Definition 2 (vote privacy)

We say that a voting protocol guarantees vote privacy w.r.t a result function tally if, for all parameters \(t,a,n,n_c\) with \(t<a\) and \(n_c\le n\), for all \(C\subset [1,a]\) of size at most t, for all adversary \(\mathbb {A} \), there exists an adversary \(\mathbb {B} \) and a negligible function \(\mu \) such that for all voting options \(v_2,\cdots ,v_n\in V\),

$$\begin{aligned} |Pr(\texttt {Real}_{\mathbb {A},P_\texttt {tally}}^{\texttt {Priv}}(\kappa ,n,n_c,a,t,C,V,v_2,\cdots ,v_n)=1)\\Pr(\texttt {Ideal}_{\mathbb {B},\texttt {tally}}^{\texttt {Priv}}(\kappa ,n,n_c,a,t,C,V,v_2,\cdots ,v_n)=1)|\le \mu (\kappa ). \end{aligned}$$
figure c
figure d

5.2 TH-voting

We define a voting protocol \(V_\texttt {tally} \) for each tally function \(\texttt {tally} \) covered in our work (D’Hondt, Majority Judgment, Condorcet-Schulze, and STV), with \(P_\texttt {tally} \) the corresponding tally-hiding protocol, in the ElGamal setting. The algorithm \(\texttt {vote} _{\texttt {tally}}\) returns an encrypted ballot following the devised encoding, and a ZKP that the ballot is correctly formed. The algorithm \(\texttt {isValid} _\texttt {tally} \) checks the ZKP and additionally ensures that the ballot is not already on the board. As explained in Sect. 2, the CGate protocol produces a transcript which acts as a ZKP that the protocol was performed correctly. By concatenating the transcripts of all CGate and the transcript of the threshold decryption, the participants produce a ZKP \(\varPi \) that \(P_\texttt {tally} \) has been performed correctly. This also defines a \(\texttt {Verify} _\texttt {tally} \) algorithm which simply consists of verifying all the ZKP. Finally, we consider an ideal \(\texttt {Setup} (\kappa ,a,t)\) that picks a group G corresponding to the security parameter \(\kappa \), picks randomly a generator g and returns \(sk,pk,s_1,h_1,\cdots ,s_a,h_a\) where the \((s_i,h_i)\) are distributed following Shamir’s scheme with a authorities and a threshold t; sk is the corresponding secret key and \(pk = (g,g^{sk})\).
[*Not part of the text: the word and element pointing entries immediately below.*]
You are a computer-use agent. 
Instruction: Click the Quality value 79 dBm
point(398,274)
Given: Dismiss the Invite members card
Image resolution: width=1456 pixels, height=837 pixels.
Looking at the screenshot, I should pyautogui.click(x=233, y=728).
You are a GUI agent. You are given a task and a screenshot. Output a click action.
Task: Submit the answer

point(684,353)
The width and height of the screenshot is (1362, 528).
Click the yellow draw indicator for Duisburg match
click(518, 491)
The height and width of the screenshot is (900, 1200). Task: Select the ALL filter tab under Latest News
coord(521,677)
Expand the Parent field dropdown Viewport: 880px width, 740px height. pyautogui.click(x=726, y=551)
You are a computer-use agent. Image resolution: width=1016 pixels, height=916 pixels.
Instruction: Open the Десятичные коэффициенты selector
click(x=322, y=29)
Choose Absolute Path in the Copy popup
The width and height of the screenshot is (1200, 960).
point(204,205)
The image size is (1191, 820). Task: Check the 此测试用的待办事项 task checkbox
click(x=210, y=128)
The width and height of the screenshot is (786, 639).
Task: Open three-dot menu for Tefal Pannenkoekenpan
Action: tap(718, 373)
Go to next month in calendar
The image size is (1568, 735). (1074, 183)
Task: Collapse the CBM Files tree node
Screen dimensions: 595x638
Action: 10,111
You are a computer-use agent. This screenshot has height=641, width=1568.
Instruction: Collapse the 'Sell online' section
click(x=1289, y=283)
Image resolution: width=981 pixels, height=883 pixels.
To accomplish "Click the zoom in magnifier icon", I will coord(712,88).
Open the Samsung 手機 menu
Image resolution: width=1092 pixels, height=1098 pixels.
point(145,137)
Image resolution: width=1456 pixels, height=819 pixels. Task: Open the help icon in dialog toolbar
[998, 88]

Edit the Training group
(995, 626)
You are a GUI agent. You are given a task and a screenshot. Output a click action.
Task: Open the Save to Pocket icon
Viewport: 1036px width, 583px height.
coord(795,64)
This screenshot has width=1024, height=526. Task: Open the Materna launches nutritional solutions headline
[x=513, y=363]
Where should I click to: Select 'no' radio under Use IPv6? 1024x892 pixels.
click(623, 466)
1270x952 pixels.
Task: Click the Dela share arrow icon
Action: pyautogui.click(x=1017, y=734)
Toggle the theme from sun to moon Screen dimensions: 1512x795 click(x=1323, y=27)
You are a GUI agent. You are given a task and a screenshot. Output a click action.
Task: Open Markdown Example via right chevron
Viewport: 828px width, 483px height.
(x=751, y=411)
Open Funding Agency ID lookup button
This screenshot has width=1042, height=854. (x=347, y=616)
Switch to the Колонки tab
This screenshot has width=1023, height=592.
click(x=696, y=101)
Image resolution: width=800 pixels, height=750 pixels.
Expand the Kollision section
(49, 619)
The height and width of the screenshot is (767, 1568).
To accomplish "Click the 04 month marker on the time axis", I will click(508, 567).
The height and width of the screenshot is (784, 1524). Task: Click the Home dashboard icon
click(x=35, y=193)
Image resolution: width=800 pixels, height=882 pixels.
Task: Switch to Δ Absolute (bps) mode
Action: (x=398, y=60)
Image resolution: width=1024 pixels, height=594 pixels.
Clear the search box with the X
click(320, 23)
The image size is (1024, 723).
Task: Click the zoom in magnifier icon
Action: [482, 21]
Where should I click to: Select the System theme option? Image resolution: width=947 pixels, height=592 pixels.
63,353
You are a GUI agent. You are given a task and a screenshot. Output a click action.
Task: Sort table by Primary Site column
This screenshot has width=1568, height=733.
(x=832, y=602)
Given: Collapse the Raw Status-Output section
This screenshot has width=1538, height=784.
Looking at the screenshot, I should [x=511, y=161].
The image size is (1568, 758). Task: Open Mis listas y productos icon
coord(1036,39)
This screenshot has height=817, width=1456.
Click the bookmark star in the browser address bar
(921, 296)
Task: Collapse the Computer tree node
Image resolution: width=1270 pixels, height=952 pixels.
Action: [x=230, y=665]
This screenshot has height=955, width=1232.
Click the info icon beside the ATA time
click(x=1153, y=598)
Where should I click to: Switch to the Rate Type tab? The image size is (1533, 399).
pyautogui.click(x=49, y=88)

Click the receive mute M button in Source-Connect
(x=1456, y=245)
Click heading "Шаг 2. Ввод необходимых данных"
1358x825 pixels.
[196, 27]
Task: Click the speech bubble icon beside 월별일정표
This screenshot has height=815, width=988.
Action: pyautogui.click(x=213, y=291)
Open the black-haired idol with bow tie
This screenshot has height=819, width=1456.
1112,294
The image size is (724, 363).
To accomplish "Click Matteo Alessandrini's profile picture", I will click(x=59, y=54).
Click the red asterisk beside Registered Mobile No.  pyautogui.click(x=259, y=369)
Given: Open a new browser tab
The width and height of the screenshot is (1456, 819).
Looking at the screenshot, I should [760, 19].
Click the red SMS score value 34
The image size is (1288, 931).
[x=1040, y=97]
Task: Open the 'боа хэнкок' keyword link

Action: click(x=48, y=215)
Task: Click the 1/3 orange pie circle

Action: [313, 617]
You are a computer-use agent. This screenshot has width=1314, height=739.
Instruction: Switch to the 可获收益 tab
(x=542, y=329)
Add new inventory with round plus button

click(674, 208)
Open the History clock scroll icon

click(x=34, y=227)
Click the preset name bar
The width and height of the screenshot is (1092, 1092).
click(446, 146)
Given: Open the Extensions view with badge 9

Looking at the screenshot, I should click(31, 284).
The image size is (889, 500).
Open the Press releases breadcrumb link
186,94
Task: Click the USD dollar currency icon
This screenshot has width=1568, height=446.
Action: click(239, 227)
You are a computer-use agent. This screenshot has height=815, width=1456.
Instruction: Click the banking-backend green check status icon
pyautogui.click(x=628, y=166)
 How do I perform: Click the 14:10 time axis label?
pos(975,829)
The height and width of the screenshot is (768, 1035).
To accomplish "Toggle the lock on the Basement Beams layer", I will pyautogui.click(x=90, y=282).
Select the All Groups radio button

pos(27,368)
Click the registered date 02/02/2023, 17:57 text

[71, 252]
The setup can be further refined with a UC-secure DKG (see e.g. [38]).

Theorem 2

Let \(\texttt {tally} \) be one of the previously defined tally functions (D’Hondt, Majority Judgment, Condorcet-Schulze, and STV). Assuming DDH, \(V_\texttt {tally} \) is private w.r.t. \(\texttt {tally} \).

The proof can be found in [18]. We also prove that \(V_\texttt {tally} \) is verifiable for a notion of verifiability similar to [17]. Note that the key step is the fact that our tally-hiding schemes guarantees universal verifiability: auditors can check that the result is valid. Individual verifiability is straightforward in our setting since we implicitly assume that all voters verify their vote. How to achieve individual verifiability in practice is beyond the scope of this work.